McDonald further testified refuting all of the pertinent statements made to Detectives Angeley and Muhl. On cross-examination by defense counsel it was brought out that seven armed robbery charges which could have been filed against McDonald were not filed in exchange for his statement and that McDonald was in jail at the time he made the statement. It was also brought out that McDonald had refuted the statement on many occasions after he made it both to the prosecutor and in *141 other legal proceedings concerning the Crown Liquor Store case.

There is no question that the statement could be admitted for the purposes of impeachment of the admittedly hostile witness. The precise question before this court, however, is whether the statement could be admitted substantively to prove the truth of the facts recited in the statement.

The trial court in admitting the statement of George McDonald into evidence did so on the basis of the United States Supreme Court's decision in California v. Green, 399 U.S. 149, 90 S. Ct. 1930, 26 L. Ed. 2d 489 (1970).
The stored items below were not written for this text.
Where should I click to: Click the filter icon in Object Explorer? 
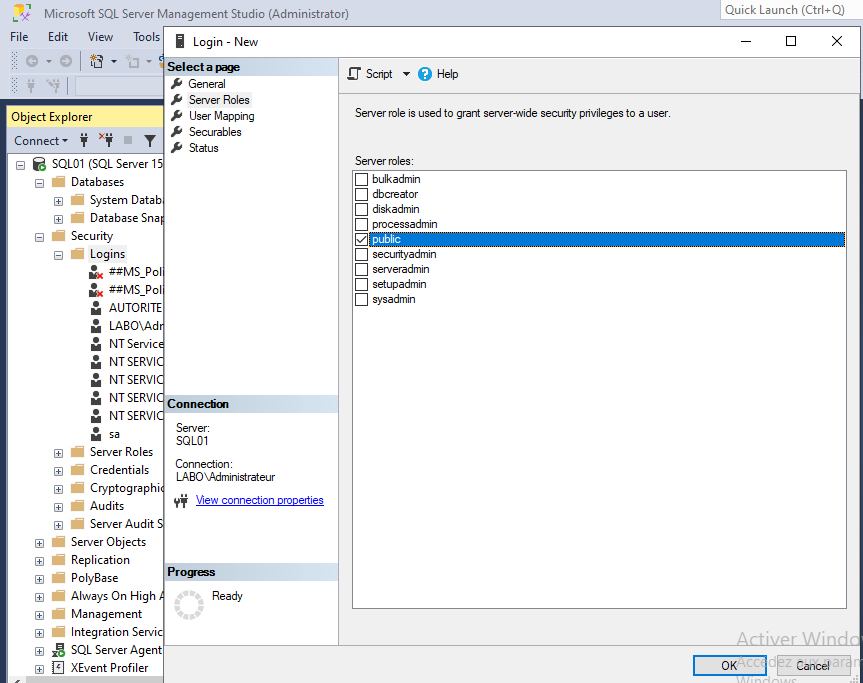pos(150,141)
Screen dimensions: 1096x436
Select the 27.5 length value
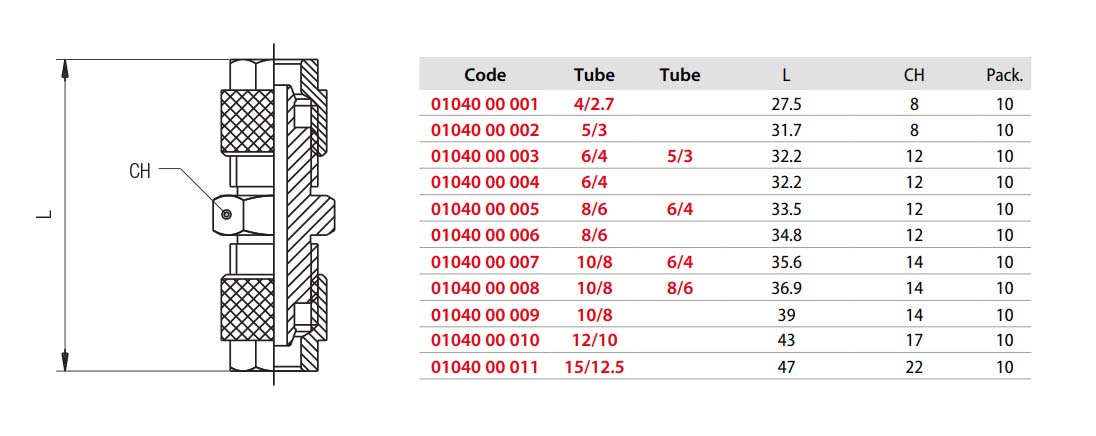point(786,105)
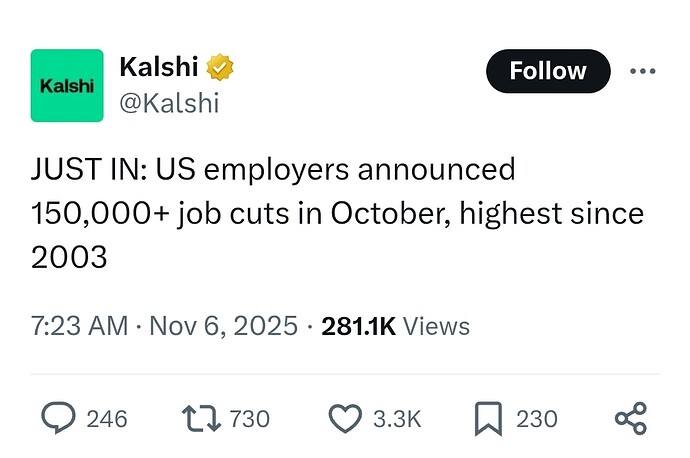Open the Kalshi display name link
The width and height of the screenshot is (690, 458).
click(158, 68)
The Green case considered the constitutionality of § 1235 of the California Evidence Code which provides that "(e)vidence of a statement made by a witness is not made inadmissible by the hearsay rule if the statement is inconsistent with his testimony at the hearing and is offered in compliance with Section 770."
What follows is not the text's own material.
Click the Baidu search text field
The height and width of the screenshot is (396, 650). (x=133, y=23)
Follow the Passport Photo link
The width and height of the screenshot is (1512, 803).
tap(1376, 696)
Green, supra, rejected the orthodox view that such statements are inadmissible for the truth of the facts contained therein because they may not have been made under oath, the declarant may not have been subjected to cross-examination and the jury could not observe his demeanor at the time he made the statement. By contrast, the rule followed in Green, supra, would permit the substantive use of prior inconsistent statements on the theory that the usual dangers of hearsay are largely non-existent where the witness testifies at trial:

"* * * The subsequent opportunity for cross-examination at trial with respect to both present and past versions of the event, is adequate to make equally admissible, as far as the confrontation clause is concerned, both the casual, off-hand remark to a stranger, and the carefully recorded testimony at a prior hearing. * * *" 399 U.S. 149 at 168, 90 S. Ct. 1930 at 1940.

Support for this latter position is contained in Rule 801 of the Proposed Rules of Evidence for United States Courts and Magistrates:

"(d) Statements which are not hearsay. A statement is not hearsay if "(1) Prior statement by witness. The declarant testifies at the trial or hearing and is subject to cross-examination concerning the statement, and the statement is (A) inconsistent with his testimony, or (B) consistent with his testimony and is offered to rebut an express or implied charge against him of recent fabrication or improper influence or motive, or (C) one of identification of a person made after perceiving him; * * *"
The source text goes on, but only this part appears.